Stored items:
'''

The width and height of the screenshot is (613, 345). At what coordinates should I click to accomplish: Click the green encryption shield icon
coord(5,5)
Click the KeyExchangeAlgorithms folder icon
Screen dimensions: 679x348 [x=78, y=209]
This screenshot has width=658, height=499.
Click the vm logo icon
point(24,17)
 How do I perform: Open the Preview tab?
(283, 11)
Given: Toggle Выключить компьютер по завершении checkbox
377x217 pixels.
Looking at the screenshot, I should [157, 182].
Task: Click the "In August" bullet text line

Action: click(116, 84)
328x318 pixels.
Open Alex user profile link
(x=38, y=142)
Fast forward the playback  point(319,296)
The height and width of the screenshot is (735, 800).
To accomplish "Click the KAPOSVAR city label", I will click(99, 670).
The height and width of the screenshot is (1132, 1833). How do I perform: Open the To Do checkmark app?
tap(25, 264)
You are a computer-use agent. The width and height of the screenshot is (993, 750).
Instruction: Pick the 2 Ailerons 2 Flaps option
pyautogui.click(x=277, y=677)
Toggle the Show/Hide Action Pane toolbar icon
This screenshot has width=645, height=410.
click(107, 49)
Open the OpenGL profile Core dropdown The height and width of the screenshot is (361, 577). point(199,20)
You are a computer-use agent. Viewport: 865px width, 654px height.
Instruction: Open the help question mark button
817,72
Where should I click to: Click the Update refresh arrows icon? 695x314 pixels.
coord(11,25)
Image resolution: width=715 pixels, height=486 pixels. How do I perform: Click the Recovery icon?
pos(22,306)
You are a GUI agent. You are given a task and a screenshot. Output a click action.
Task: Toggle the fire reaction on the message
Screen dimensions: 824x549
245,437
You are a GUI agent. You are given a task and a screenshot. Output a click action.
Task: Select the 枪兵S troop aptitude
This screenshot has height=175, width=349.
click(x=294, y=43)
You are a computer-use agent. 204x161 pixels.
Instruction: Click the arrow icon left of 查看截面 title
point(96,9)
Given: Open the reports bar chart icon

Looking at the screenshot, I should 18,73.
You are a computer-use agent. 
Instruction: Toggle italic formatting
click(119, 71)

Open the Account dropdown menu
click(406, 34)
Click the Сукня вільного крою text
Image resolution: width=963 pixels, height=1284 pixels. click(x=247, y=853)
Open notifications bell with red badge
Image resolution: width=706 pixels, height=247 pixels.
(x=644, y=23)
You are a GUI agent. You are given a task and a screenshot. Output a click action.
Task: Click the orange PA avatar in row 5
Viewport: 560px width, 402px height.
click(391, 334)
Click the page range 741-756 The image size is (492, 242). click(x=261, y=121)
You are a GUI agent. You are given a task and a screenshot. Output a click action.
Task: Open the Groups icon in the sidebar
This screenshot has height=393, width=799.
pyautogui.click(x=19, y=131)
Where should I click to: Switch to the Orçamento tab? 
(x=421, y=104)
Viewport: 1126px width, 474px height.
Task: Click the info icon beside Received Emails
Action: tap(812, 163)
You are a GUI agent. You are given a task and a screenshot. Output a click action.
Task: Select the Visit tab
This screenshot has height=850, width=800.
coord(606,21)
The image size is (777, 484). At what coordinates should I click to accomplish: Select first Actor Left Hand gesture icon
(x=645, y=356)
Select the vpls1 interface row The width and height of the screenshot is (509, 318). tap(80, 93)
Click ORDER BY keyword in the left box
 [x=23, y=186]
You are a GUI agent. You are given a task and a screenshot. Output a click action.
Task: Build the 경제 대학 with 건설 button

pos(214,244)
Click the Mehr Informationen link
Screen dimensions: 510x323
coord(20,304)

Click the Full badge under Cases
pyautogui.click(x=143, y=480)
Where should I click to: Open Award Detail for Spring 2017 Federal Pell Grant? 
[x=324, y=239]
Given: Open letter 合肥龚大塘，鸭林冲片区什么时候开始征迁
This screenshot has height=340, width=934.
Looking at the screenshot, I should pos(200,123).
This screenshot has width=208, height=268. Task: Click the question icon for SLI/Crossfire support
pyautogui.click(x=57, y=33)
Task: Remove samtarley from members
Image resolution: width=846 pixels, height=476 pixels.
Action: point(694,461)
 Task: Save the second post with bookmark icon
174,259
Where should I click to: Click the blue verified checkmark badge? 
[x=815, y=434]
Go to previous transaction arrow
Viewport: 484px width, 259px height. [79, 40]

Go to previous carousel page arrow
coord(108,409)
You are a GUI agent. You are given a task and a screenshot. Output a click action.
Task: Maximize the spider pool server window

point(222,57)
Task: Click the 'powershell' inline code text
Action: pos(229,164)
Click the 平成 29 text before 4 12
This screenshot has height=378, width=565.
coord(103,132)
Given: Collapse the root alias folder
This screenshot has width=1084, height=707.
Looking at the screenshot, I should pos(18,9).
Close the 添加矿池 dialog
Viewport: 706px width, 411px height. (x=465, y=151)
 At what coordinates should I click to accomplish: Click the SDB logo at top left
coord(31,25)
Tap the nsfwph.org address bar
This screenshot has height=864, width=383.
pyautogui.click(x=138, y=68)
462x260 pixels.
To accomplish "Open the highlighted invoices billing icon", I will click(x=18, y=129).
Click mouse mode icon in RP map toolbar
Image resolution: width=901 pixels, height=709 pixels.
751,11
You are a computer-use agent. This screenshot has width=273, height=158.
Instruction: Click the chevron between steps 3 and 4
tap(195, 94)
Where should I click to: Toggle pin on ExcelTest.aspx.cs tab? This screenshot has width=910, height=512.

'''

**Your goal:** Take every line above that includes the string "toolbar" and return it.

**Answer:**
Toggle the Show/Hide Action Pane toolbar icon
Click mouse mode icon in RP map toolbar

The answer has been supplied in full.